As everyone on this forum knows, the engine of every F1 car doubles as the rear part of the chassis, and has done so since the Lotus 49 and the Ford DFV engine of 1967. Or, pedantically speaking, since the Ferrari Flat-12 of 1965 and the BRM H16 of 1966.
What is perhaps less well known is to what extent the engine contributed to increased torsional stiffness of the assembly: I for one have not been able to find anything on this subject. Of course, the figures for the cars of that era have surely been improved upon, by at least an order of magnitude, with the developments since then: the substitution of bonded aluminium sandwich for plain riveted aluminium sheet probably the first major step forward, this material in turn superseded by the moulded carbon-fibre-reinforced plastics that have long since become universal. The contribution of the engine is a lot harder to evaluate, not much relevant information ever having been made public, as it appears.
Torsional stiffness is actually only one aspect of chassis performance, bending stiffness in both longitudinal planes being probably of no less significance. Aerodynamic loads have certainly seen to that, their fore-and-aft distribution just as important as their considerable magnitude.

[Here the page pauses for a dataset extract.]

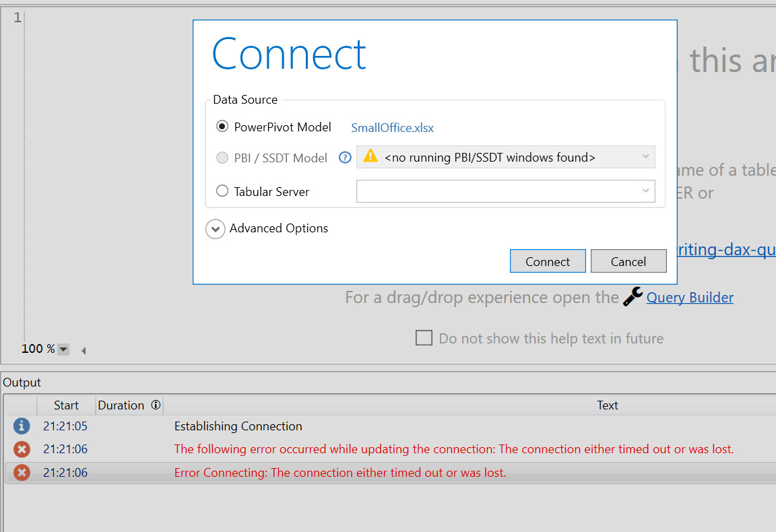This screenshot has height=532, width=776.
Task: Select the Tabular Server radio button
Action: pyautogui.click(x=222, y=191)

Together with the weight distribution, the aerodynamic forces directly influence the bending moments in the vertical plane, and indirectly, through the cornering loads at each tyre contact patch, those in the horizontal plane. In fact, as the aerodynamic loads are symmetrical across the width of the car, it seems logical that they don’t contribute at all to torsional loading, so that the magnitude of these should not be radically different to those of 50 years ago.
Has anyone seen any figures and/or informed discussion of these matters in any published work? I imagine that it would have to be authored by someone with a background in racing car design and construction (as opposed to the enthusiastic amateurs we are all familiar with): Peter Wright, Gordon Murray and Adrian Newey come to mind, among a host of other true professionals in the field.